═══ Testo proposto ═══

Seguo Tim Burton da molto tempo. Direi abbastanza da poter dire che per questo film mi aspettavo un cambio, una svolta, qualcosa di diverso. L’idea di un musical tinto di horror mi è sembrata una bella trovata. L’attesa è cresciuta e ora, finalmente, il risultato è sotto gli occhi di tutti. Del Tim Burton arcinoto ormai anche ai più, è rimasto ben poco. Un buon segno. La voglia di bontà, di tetra fantasia, ha lasciato il posto alla cupezza più profonda, a un bianco e nero disilluso e cinico che non lascia spazio alla felicità. Non di gioia parla questo film, ma di vendetta.

═══

### [Serie di compiti]
1) Rispondi alle domande seguenti sul testo dedicato al film di Tim Burton.
(a) Quale idea è sembrata una bella trovata a chi scrive?
(b) Che cosa ha lasciato il posto alla cupezza più profonda?
(c) Di che cosa parla il film, secondo il testo?
2) Prosegui il testo sul film di Tim Burton a partire dalla sua ultima frase.

═══ Materiale fornito ═══

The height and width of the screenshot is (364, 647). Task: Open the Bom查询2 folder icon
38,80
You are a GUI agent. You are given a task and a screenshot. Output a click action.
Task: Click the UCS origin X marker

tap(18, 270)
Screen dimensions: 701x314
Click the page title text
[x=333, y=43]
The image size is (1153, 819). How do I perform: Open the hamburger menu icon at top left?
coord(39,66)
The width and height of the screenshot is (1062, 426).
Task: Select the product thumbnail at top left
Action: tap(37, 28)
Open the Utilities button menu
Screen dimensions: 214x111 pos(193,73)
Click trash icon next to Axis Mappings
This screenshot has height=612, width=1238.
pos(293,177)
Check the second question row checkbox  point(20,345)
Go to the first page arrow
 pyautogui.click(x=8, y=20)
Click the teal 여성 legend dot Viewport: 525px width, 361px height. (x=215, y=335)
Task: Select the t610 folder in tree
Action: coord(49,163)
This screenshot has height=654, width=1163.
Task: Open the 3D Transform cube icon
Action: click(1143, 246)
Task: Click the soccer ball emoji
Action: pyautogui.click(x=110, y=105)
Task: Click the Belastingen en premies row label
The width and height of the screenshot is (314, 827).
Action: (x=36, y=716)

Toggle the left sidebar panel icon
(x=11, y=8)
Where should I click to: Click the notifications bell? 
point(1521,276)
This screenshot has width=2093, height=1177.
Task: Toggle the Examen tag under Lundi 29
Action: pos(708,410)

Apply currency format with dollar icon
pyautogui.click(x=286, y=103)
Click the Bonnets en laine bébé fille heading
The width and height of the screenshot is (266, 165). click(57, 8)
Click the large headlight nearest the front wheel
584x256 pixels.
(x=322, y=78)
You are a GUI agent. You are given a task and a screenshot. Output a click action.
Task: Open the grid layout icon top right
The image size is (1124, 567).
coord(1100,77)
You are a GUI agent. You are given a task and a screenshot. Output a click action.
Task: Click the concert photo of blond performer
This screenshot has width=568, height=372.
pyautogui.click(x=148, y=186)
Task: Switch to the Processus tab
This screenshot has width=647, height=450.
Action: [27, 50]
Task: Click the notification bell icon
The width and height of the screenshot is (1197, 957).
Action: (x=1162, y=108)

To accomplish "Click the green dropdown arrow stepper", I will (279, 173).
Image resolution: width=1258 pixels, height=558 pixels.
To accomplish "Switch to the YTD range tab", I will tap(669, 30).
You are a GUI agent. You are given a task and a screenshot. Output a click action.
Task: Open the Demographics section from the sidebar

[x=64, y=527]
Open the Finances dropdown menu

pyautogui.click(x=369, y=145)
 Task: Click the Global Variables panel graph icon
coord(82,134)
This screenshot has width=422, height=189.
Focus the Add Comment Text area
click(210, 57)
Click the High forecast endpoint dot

═══

### [Risposte per compito]
1)
(a) L'idea di un musical tinto di horror.
(b) La voglia di bontà, di tetra fantasia.
(c) Parla di vendetta, non di gioia.

2)
Nell’ennesima favola burtoniana, il povero Benjamin Barker (Johnny Depp) muta in Sweeney Todd, la vita diventa morte. Nessun rimorso, mai perdonare, mai dimenticare. L’idea del musical stride. Come può funzionare? Come possiamo vedere cantare di morte quando abbiamo ancora negli occhi la frivolezza anni ’50 di Hairspray o l’amore beat di Across the Universe? Eppure è questa la trovata migliore del film. La sensazione che spiazza. Il canto aumenta il dramma, la passione e l’emotività. Finalmente non ci troviamo di fronte a siparietti e stacchi di ballo, come siamo stati abituati fino ad oggi. Il dialogo cantato regge l’azione, l’intera pellicola viene suddivisa in atti circoscritti e i balletti censurati. Sweeney scende per strada, nella scena migliore del film, e reclama la sua vendetta. Lo fa in mezzo alla gente, nella piena apatia di un mondo senza giustizia. La giustizia piegata al volere personale dal perfido giudice (Alan Rickman) e dal suo vile scagnozzo (Timothy Spall). Se la vendetta è un piatto che va servito freddo, Sweeney invece la impasta e la cucina al forno, nei ributtanti pasticci della signora Lovett (Helena Bonham Carter). Una coppia di demoni canterini, che a mali estremi oppone estremi rimedi, lontana anni luce dal duo McGregor-Kidman.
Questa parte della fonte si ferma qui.